November 2, 2008 at 5:03 pm (Books) (, , , , , , )

I just finished reading Mary Shelley’s Frankenstein.  I really enjoyed this book, although I have to say that for a classic horror novel, I didn’t find it scary at all.  It was certainly a bit suspenseful, and very interesting, but it did not frighten me.  And just for the record, I am the single most easily frightened person that I know.  So if I didn’t find it scary I doubt that anybody else will.

I have a few words of warning for anyone buying what are now considered “classic” novels.  If the book is now in the public domain, be careful that what you are buying is actually that book. Also, skip the introduction, read it last.

I purchased Frankenstein online, the first time that I bought it.  Yes, I had to buy the book twice.  That’s because I assumed, when I placed my order, that any book labelled with the title of Frankenstein and the author Mary Shelley, was the book I was looking for.  I bought the cheapest one, because, well, why pay more for the same thing.

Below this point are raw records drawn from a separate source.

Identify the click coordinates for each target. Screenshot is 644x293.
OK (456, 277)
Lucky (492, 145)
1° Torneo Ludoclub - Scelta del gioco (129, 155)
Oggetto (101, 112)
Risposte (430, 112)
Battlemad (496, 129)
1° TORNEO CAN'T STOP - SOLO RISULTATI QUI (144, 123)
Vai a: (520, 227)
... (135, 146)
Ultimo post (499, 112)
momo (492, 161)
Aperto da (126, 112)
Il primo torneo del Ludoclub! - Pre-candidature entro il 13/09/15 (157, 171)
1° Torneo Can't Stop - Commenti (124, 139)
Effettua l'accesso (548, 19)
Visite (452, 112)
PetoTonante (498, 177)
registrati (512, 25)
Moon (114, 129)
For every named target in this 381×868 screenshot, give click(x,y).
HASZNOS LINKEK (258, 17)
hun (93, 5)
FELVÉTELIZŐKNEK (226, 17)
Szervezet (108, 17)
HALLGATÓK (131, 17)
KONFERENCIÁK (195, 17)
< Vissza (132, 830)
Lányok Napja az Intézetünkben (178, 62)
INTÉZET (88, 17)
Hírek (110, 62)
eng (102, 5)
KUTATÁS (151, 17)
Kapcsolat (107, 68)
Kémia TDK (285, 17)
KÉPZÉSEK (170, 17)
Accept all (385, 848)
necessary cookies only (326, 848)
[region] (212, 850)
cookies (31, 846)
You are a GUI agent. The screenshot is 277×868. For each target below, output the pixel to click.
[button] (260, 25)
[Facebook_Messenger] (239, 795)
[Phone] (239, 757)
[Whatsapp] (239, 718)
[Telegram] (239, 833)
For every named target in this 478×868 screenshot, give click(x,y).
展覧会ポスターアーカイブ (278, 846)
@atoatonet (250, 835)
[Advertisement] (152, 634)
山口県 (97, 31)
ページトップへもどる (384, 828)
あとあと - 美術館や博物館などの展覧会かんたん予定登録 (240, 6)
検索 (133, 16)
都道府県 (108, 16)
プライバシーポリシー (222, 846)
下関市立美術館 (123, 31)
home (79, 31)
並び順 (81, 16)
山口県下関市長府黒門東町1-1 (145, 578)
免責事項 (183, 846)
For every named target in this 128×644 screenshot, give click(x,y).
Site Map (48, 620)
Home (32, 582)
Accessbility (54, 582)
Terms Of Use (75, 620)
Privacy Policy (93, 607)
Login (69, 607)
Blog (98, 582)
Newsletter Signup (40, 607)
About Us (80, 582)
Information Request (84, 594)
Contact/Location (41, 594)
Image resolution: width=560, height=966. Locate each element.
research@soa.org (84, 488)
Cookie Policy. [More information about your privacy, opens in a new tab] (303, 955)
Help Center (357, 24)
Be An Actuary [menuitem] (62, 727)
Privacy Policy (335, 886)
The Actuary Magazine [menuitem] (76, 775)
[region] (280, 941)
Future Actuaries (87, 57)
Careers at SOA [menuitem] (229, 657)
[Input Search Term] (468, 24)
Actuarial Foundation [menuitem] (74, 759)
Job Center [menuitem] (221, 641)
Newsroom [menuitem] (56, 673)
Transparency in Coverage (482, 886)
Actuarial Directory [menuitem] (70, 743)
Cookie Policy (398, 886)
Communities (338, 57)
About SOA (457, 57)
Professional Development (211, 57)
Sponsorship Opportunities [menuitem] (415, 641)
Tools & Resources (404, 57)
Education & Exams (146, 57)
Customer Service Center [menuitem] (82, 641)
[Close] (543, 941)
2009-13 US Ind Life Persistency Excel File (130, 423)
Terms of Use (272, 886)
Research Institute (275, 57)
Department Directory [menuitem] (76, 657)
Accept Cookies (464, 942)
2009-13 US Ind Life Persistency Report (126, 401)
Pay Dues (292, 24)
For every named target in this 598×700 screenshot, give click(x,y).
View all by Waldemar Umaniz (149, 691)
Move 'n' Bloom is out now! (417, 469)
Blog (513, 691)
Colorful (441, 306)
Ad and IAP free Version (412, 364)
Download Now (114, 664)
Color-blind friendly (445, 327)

The problem came when our order arrived, and I pulled from the box the Dover Childrens Classics, large print, illustrated, very very abridged (30 pages long) copy of Frankenstein.  I went back to the online order to see just how stupid I had been.  It really was an easy mistake to make.  You have to read into the back cover description a couple of sentences to find the words children, illustrated or abridged.

So I returned this book, and bought another one, in person this time.  Knowing that I finally had the right thing, I sat down to enjoy my book.  As well as the original text of the novel, this book included two introductions and an afterword.  Now, I highly recommend the introduction to the book written by Mary Shelley herself.  Most copies of this book I’ve seen contain this introduction, and it is a good lead in to the story.

The other introduction however, was written by someone who seemed to assume that anyone reading this book was already completely familiar with the story.  While I was loosely familiar with the book:  I knew it was about a man creating a monster, I knew that Frankenstein referred to the name of the man rather than the monster, etc.  I did not however know that certain characters would be dying, until I was halfway through the introduction.  I knew that the monster in the book was intelligent (unlike most Frankenstein novels) but I did not know many characteristics that were mentioned in the introduction.

So my second word of warning is simple: don’t read the introduction until you’ve read the book, because the person who wrote it may assume you already know everything.